Le constat de réussite dans la vie active des
enfants de déportés aurait dû ravir un patriote
résistant qui s’honore au lieu de sembler l’affliger au
point de dire : « Les professions exercées sont “nobles” et souvent
rémunératrices...
» Qu’aurait
préféré M. Marc HENRY, qu’il n’y ait pas de
noblesse dans nos comportements ? Que nous inspirions la
pitié ? (qui ne s’est d’ailleurs pas manifestée
au moment où elle était indispensable :
c’est-à-dire quand il aurait dû s’agir d’assurer
l’avenir de ces orphelins privés souvent de leurs deux parents et
parfois même de leurs grands-parents.)
Mais que M. Marc HENRY (dont la
« critique » n’aurait pas déparé dans
une publication proche de Le Pen) sache que, s’il n’y a eu que 109
réponses sur les 400 questionnaires adressés par D. B.,
c’est parce que la plupart des fils et filles de déportés
juifs, plus de 40 ans après, n’ont toujours pas surmonté
leur douleur pour pouvoir la livrer. Mais s’il le fallait, pour
satisfaire « la soif de savoir » de ce Monsieur, ils pourraient bien sortir de leur
réserve pour aller faire voir au Patriote Résistant quel est leur privilège : LE RESPECT DE LEUR MEMOIRE.
Les Fils et Filles des Déportés Juifs
de France, aux côtés de
leur Président Me Serge Klarsfeld et de son épouse Beate, sont
à l’origine des grands événements qui ont
marqué la conscience collective face au génocide des Juifs : Le Mémorial de la Déportation des Juifs de France, Le Livre
des Otages, la rectification des
textes des Manuels Scolaires, le procès de Cologne, le procès
Barbie, l’inculpation de Leguay et de Papon, le combat contre les
négateurs de l’Holocauste et les révisionnistes de
l’Histoire... sans compter les nombreuses publications et actions
difficiles qu’ils ont menées partout à travers le monde,
sur les seuls plans de la Mémoire, de la Justice et de la Connaissance.
Jamais encore, par pudeur, ils n’ont émis
de revendications sur leurs droits matériels en qualité de
victimes de l’hitlérisme à part entière.
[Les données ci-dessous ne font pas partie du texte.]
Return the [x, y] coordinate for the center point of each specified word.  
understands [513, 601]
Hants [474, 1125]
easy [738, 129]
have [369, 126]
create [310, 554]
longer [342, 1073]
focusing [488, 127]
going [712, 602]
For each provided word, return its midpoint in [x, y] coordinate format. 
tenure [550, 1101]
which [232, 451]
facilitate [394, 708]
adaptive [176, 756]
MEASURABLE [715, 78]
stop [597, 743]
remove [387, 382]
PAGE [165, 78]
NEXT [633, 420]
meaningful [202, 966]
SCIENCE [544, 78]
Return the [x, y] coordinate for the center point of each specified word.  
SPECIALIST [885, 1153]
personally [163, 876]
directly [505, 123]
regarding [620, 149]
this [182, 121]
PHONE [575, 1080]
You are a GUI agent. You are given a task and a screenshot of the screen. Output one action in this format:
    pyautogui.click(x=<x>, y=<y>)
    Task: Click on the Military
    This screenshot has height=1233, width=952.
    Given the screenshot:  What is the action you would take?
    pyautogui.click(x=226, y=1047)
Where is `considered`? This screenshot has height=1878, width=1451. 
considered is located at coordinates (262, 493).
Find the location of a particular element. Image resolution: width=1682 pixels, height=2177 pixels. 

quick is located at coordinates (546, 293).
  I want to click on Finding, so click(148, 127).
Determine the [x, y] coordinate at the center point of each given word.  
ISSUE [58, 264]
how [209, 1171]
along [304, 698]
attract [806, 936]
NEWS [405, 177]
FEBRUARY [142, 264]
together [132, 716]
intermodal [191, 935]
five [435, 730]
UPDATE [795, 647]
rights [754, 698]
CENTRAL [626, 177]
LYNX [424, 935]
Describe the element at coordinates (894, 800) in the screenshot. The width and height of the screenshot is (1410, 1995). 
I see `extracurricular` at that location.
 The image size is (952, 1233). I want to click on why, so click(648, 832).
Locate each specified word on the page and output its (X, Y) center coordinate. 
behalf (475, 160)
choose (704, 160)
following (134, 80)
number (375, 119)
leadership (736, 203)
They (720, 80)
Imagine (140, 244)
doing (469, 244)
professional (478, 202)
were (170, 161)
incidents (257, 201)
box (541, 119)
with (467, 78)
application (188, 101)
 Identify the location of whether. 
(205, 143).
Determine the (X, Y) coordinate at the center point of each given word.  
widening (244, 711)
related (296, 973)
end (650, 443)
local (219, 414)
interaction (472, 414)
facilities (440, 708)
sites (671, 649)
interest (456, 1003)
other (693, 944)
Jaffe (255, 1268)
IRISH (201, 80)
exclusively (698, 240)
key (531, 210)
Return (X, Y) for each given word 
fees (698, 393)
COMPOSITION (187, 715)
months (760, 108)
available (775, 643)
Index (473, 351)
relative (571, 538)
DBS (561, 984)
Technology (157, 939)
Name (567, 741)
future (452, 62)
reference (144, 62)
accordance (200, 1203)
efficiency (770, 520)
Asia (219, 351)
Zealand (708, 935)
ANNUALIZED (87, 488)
Mais
à partir du moment ou des hommes, couverts par des institutions
crédibles essaient sous des dehors « bonhomme »,
par des sous-entcndus pernicieux et des formulations équivoques, de
dénaturer leur spécificité de victime du nazisme, de
distiller le doute sur le dur chemin qui a été le leur et de nier
leur mérite d’être devenus, en dehors de la
solidarité nationale des organismes et institutions de victimes de guerre
qui les ont « oubliés », des hommes et des femmes
valeureux, il devient indispensable de faire connaître la
vérité sur la précarité, peu glorieuse, de la
sollicitude et de l’aide qu’ils ont rencontrée auprès
des institutions de la résistance, dont les membres patriotes et
résistants ont si souvent mené le combat contre les nazis aux
côtés des leurs.
C’est pour ce combat qu’ils ont
mené avec courage et qui les honore que nous les respectons, sans pour
autant accepter qu’on puisse nous bafouer.
Pour toutes ces raisons, nous attendons du Patriote
Résistant et de M. Marc HENRY,
membre actif sinon cadre de la F.N.D.I.R.P., qu’ils fassent sans équivoque la mise au point qui
s’impose, à moins d’en tirer les conséquences, comme
le Président du Bundestag a dû le faire après le
« dérapage » de son discours.
Veuillez agréer, Monsieur le Rédacteur
en Chef, l’expression de nos sentiments attristés d’avoir
à vous adresser la présente.
Annette Zaidman
Secrétaire générale
(1) Sous l’occupation, D. B. fut éducatrice et participa au sauvetage
d’enfants juifs, avant de devenir agent de liaison dans la
Résistance.
(2) La totalité de la famille de D. B. a été assassinée
dans les camps d’extermination.
(3) Marc Bloch fut titulaire de la chaire d’Histoire économique à la Sorbonne et aussi
dirigeant du mouvement « Franc-Tireur » en zone sud. Il a
été arrêté à Lyon, emprisonné à
Montluc, torturé et fusillé sans avoir parlé le 16.6.1944
avec 26 autres résistants.
(4) Les indemnisations ont été payées par
l’Allemagne à la France qui s’est chargée de la
répartition auprès de ses ressortissants.